URL shortening is a service that produces short aliases for long URLs, commonly referred to as short links. Upon clicking, these short links direct to the original URLs. The following illustration depicts how the process works:

Requirements

Functional requirements

  • Short URL generation: Our service should be able to generate a unique shorter alias of the given URL.
  • Redirection: Given a short link, our system should be able to redirect to the user to the original URL.
  • Custom short links: Users should be able to generate custom short links for their URLs using our system.
  • Deletion: User should be able to delete a short link generated by our system, given the rights.
  • Update: User should be able to update the long URL associated with the short link, given the proper rights.
  • Expiry time: There must be a default expiration time for the short links, but users should be able to set the expiration time based on their requirements.

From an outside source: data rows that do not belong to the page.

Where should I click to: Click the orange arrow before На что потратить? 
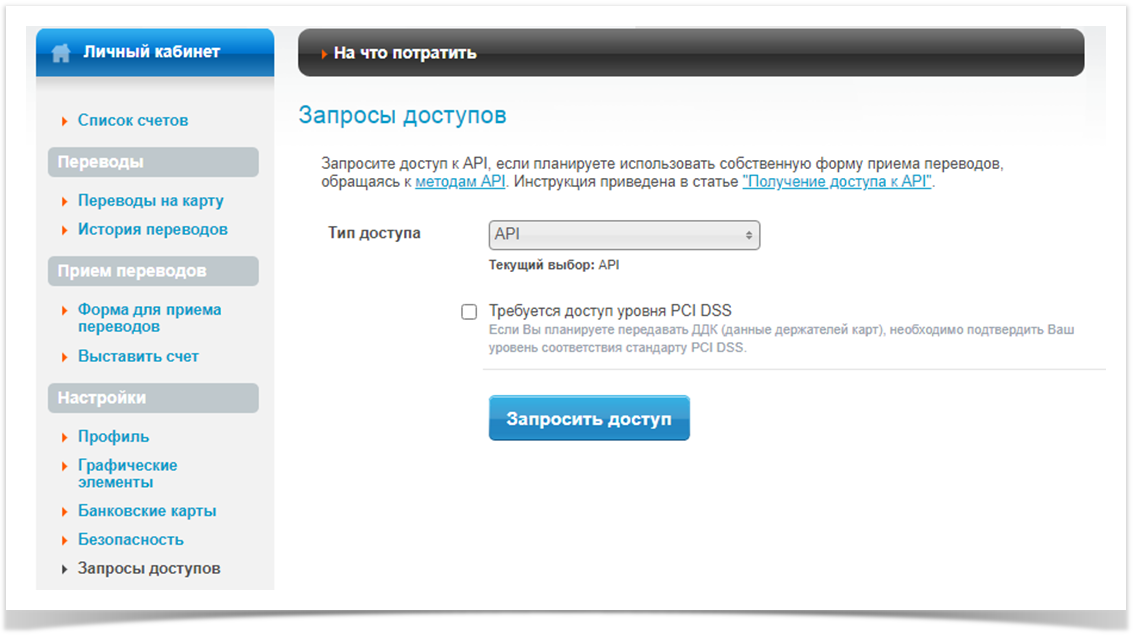click(324, 54)
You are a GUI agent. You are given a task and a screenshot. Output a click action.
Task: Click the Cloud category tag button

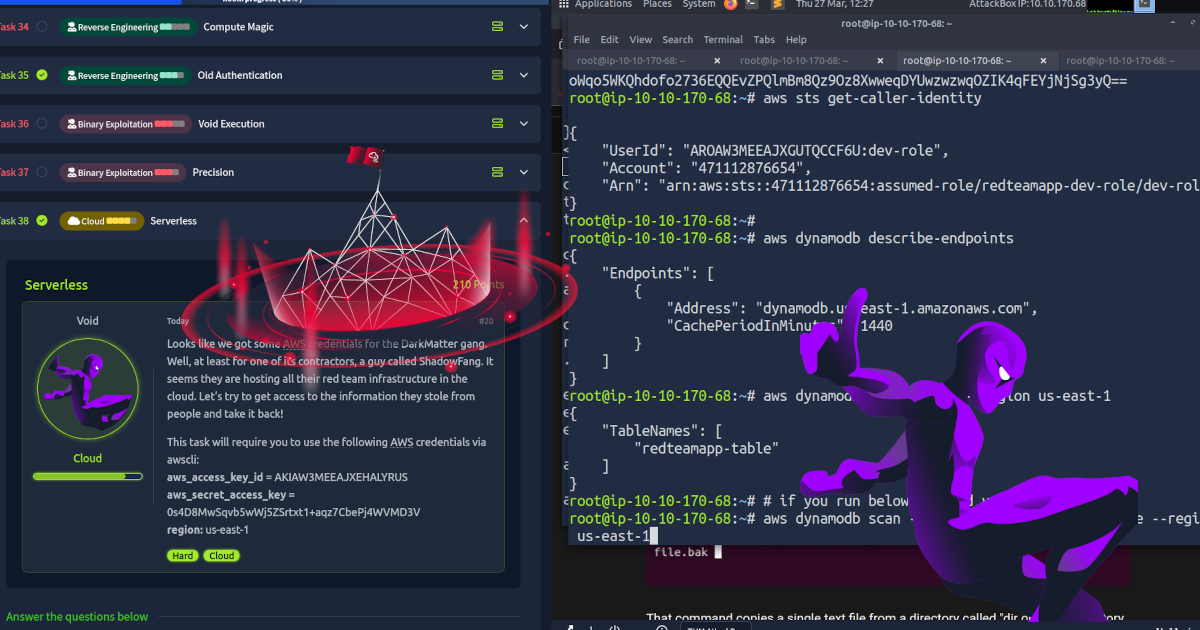[x=221, y=556]
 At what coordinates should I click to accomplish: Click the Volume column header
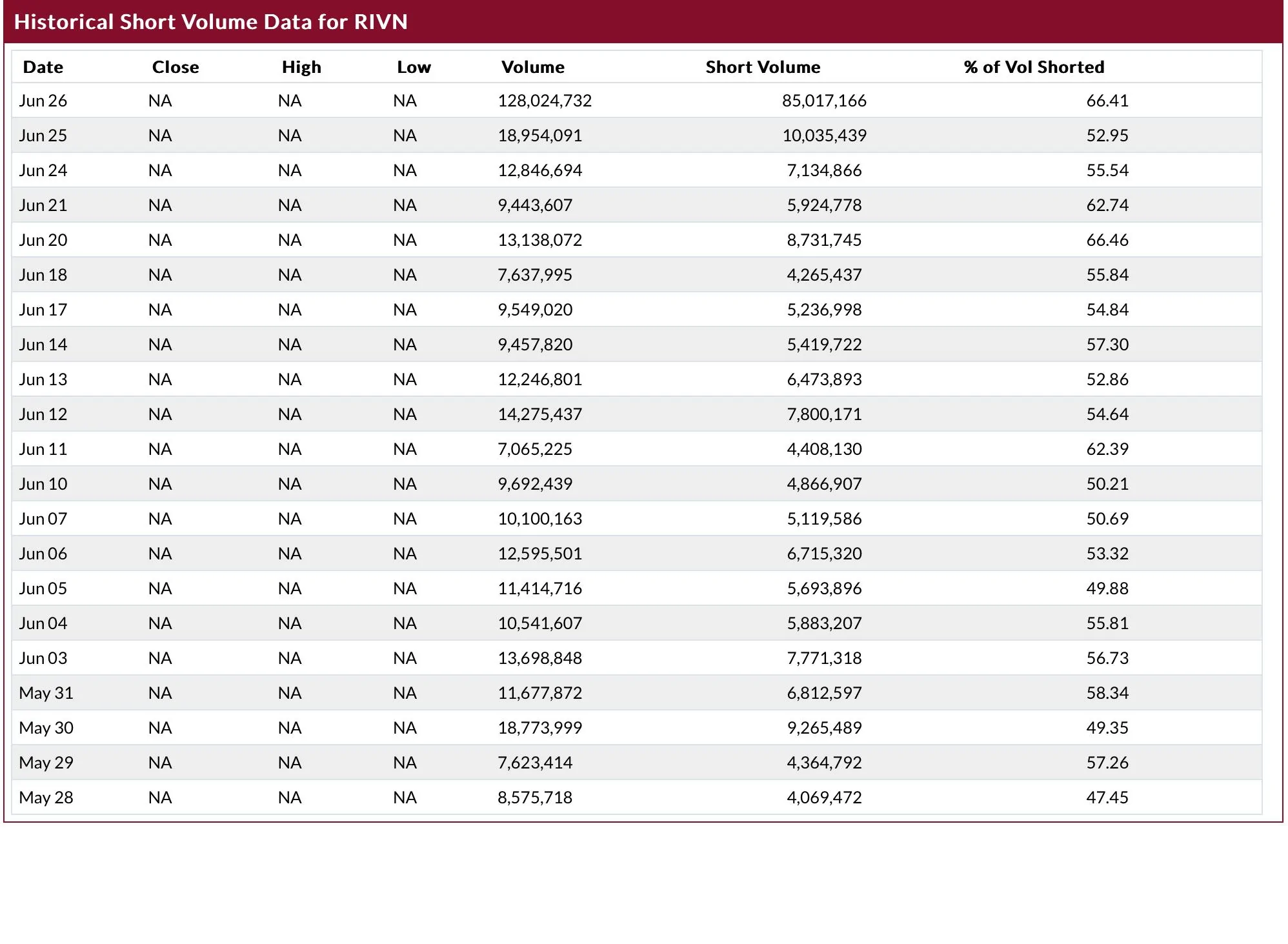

Non-functional requirements

  • Scalability: Our system should be horizontally scalable with increasing demand.
  • Availability: Our system should be highly available, because even a fraction of the second downtime would result in URL redirection failures. Since our system's domain is in URLs, we don't have he leverage of downtime, and our design must be fault-tolerance conditions instilled in it.
  • Latency: The System should perform at low latency to provide the user with a smooth experience.
  • Readability: The short links generated by our system should be easily readable, distinguishable, and typeable.
  • Unpredictability: From a security standpoint, the short links generated by our system should be highly unpredictable. This ensures that the next-in-line short URL is not serially produced, eliminating the possibility of someone guessing all the short URLs that our system has ever produced or will produce.

Resource estimation

Assumptions

  • There are 100 million Daily Active Users (DAU).
  • There are 200 million new URL shortening requests per month.
  • We assume that the shortening:redirection request ratio is 1:100.
  • A URL shortening entry requires 500 Bytes of database storage.
  • Each entry will have a maximum of five years of expiry time, unless explicitly deleted.

Storage estimation

Since entries are saved for a time period of 5 years and there are a total of 200 million entries per month, the total entries will be approximately 12 billion.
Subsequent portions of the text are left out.